Interspersed with, or following these questions, I go through the history of their organ systems quickly to ascertain any dysfunction or repetition of illnesses in their lives. I also will ask the same question in a different way if I instinctively am drawn to it. With a recent client who came to me with a rare form of cancer, we had identified that notwithstanding the official diagnosis, she had the beginnings of diabetes that once confirmed by her internist, has begun to radically change her life for the better. Improving a client's quality of life is perhaps our profession's highest service.
Another key to an effective interview is to personalize it. Be more vulnerable than your client.3 Invite a healing contract and define what this means to you while altering your language to include their sense of such a contract. Accept that they will not be able to give you a complete physical history because much of it has been compartmentalized or repressed. During your first appointment, the real opportunity is for both you and your client to decide whether you wish to move forward working together.
People have a tendency to get sick or to injure themselves as a way for their physiology to discharge its excess tension and thereby to rebalance itself. When a client reports a pristine medical history without either, I become quite curious. Typically, there is something they have forgotten or repressed which eventually comes to light over a series of sessions. And occasionally, what emerges is that they have had severe allergic reactions to one thing or another. Again, this is when I refer clients back to their physicians.

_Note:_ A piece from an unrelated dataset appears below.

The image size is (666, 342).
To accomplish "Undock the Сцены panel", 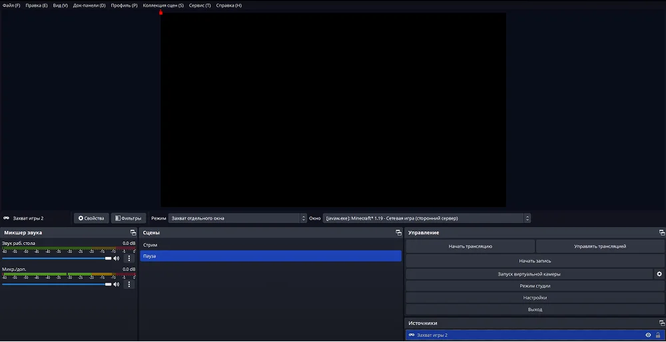I will pyautogui.click(x=398, y=233).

Part of our role as massage therapists is to be part of our clients' early detection team. The mathematical normal curve does allow for exceptional individuals to experience amazing health yet, as we age, the probabilities increasingly point to cardiopulmonary, cancer or orthopedic difficulties. In having followed my local newspaper for 15 years, the age of death so often occurs between 50 and 65, which is within the 40 - 70 demographic of those people who most often seek our care. We have a responsibility to assist them to discern those personal events which often signal something is amiss from the "inside-out."

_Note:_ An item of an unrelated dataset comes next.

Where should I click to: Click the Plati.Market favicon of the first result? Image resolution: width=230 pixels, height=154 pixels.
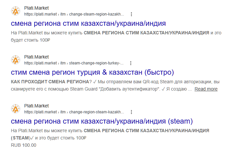coord(16,11)
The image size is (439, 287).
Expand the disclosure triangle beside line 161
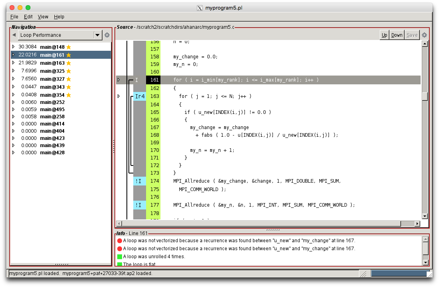[119, 80]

Chronic ailments often have an accreted history involving multiple minor and major traumas underlying a recent physical event or might be the "canary in the coal mine" of the organ systems endeavoring to signal that something deep inside is in need of attention and care. Those chronic problems that seem to have no related physical event associated to their onset are the ones we need to be especially encouraging to our clients to seek consultation with their physicians.
The purpose of this column currently continues to be oriented toward assisting you to understand the "Waves of Aging," their most common origins, and their progressions that fly under the radar of typical medical detection, especially when clients present with chronic somatic ailments.